Summary of the revisions by section includes:
- Emphasizing the vision of open data and the overall goal of the directive.
- Referencing the Open Data Guidebook as a tool and resource to support implementation of the directive.
- Clarifying the definition of data and information.
- Moving exemptions from Purpose to the Mandatory Requirements section.
- Emphasizing exemptions specified in the directive.
Application and Scope
- Clarifying details of the directive’s scope.
- Specifying that the directive is to be implemented in a manner that is consistent with existing legal obligations, restrictions and requirements, including legislation (e.g., the Personal Health Information Protection Act and the Accessibility for Ontarians with Disabilities Act).
- Emphasizing privacy protection as a principle of the directive
- Clarifying that personal information will not be released under the Open Government Licence.
- Changing the title of the Open Government Licence to make it consistent with other references.
Mandatory Requirements – Data Inventory
- Inserting exemptions from the original Purpose section into the start of this section.
- Ensuring phrasing is consistent (e.g., all references to exemptions were modified).
- Adding "legal" to the list of exemptions to incorporate legal privilege in all of its various forms, as well as situations where there are legal restrictions on releasing the data.
- Changing the term ‘accountability’ to ‘custody and control’ to clarify what data or datasets ministries are responsible for.
- Removing the reference to third-party ownership as an explanation of why data cannot be released
- Removing the reference to the Freedom of Information and Protection of Privacy Act to avoid being redundant.
Mandatory Requirements – Open Data Publication
- Changing the name of the ‘Open Data Catalogue’ to ‘Ontario Data Catalogue’, to include data which is not released as open data.

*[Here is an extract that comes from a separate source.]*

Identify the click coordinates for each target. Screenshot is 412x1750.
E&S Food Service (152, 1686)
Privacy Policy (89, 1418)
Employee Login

- Reiterating the commitment to create a one-window portal for a list of all data.
- Removing previously explained details of open data file format.
- Improving definition of ministry responsibilities.
- Emphasizing language concerning changes in custody and control of data.
- Confirming commitment to keep historical data accessible.
Mandatory Requirements – Procurement and Contracts
- Generalizing standards for details of contracts that should be released to the public.
- Clarifying commercially sensitive data relative to financial data.
- Clarifying "timely release" of contract details.
Mandatory Requirements – Reporting and Compliance
- Creating a new Reporting and Compliance section.
Open Data Engagement
- Developing an overview introduction for Open Data Engagement.
- Revising the definition of provincial agencies to mirror the definition in the Agencies and Appointments Directive.
- Clarifying definitions for consistency and clearness.
- Removing the definition of ‘record’ since there is no mention of ‘record’ in the directive.
- Clarifying responsibility of Deputy Heads with regards to new compliance measures.
- Identifying responsibilities at all staff levels.
Appendix A – Ontario Open Government Licence
- Providing explanation of the commonality of the Ontario license with other jurisdictions in Canada.
Appendix B – Examples of High-Value Data and Prioritization Guidelines
- Adding "provincial agencies" to Criteria #1 to make it clear they are also responsible for prioritizing their data
Appendix C – Open Data Quality Principles
- Replacing references to "statistical information" with "Data".
Appendix D – Sample of Data Published in Response to an Act
- Correcting the name of the Act that enables the publication of Vital Statistics.